Courtesy of Eastside Projects

It sure has been one hot girl summer. But already the sun is already starting to creep back under the clouds and the leaves are beginning to fall. As we wind down to the final days of the season we’re looking to raise our brows slightly higher as our great prophet Megan Thee Stallion told us to get ready to transition towards hot nerd fall.

So hello September, what do you have in store for us? From London down to St. Ives, Birmingham over to Sheffield, this month promises to enlighten, entertain, and challenge your worldview with a varied cultural offering. From film to ballet, tapestries to paintings we’ve compiled a mix of free and paid events to ease you into autumn.

London: BL CK B X: Rabz Lansiquot ‘Where Did We Land’

Rabz Lansiquot is a leading member of the arts collective sorryyoufeeluncomfortable, whose audio-visual work is informed by black libertary thought and black queer studies. Where did we land is an ongoing experiment that probes into the impact that images of anti-black violence have, especially as they’re constantly produced and reproduced in film and media. The free event centres around the problems of making a spectacle out of black pain. Incorporating screenings, study days and talks, this exhibition is a space to trail and test ideas for an upcoming Black Film Anti-school format.

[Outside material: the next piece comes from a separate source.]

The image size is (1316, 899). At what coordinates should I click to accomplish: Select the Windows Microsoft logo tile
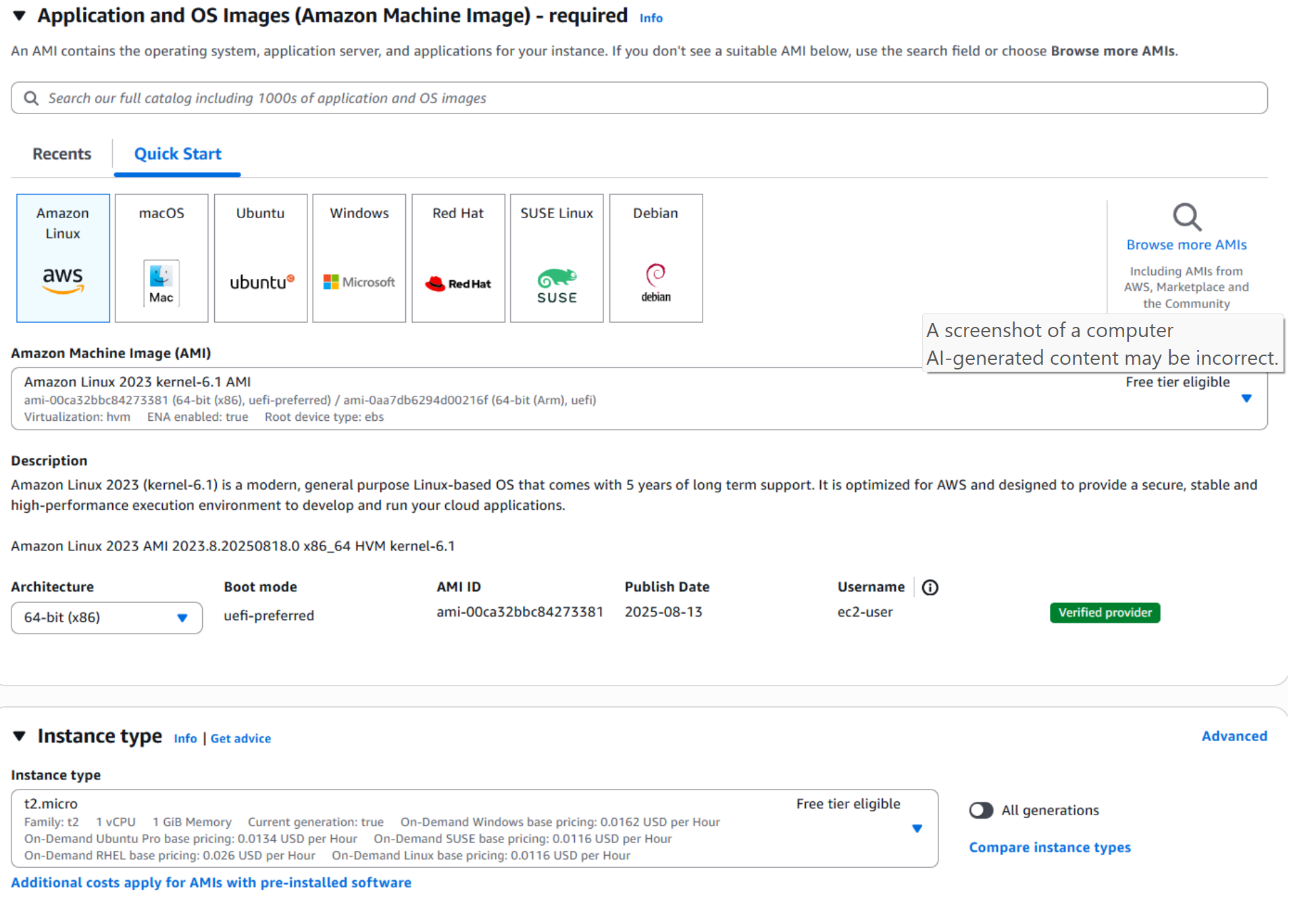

This exhibit takes place at Waterlow Park Centre, London, until 21 September

London: Burnt Roti’s Mississippi Masala screening and panel

In collaboration with Women in Film, Burnt Roti (one of our favourite magazines) is screening a classic romantic drama from the 90s. Starring Denzel Washington (Demetrius) and Sarita Choudhury (Mina) the original tagline included “Passion. Tradition. Mix it up.” as the tale follows an interracial romance that uncovers the tensions between Indians and African Americans. Both Mina’s father and Demetrius must learn to “bury their pasts and their prejudices”. The screening will be followed with a panel with Sharan Dhaliwal, Bilal Harry Khan and Taylor-Dior Rumble.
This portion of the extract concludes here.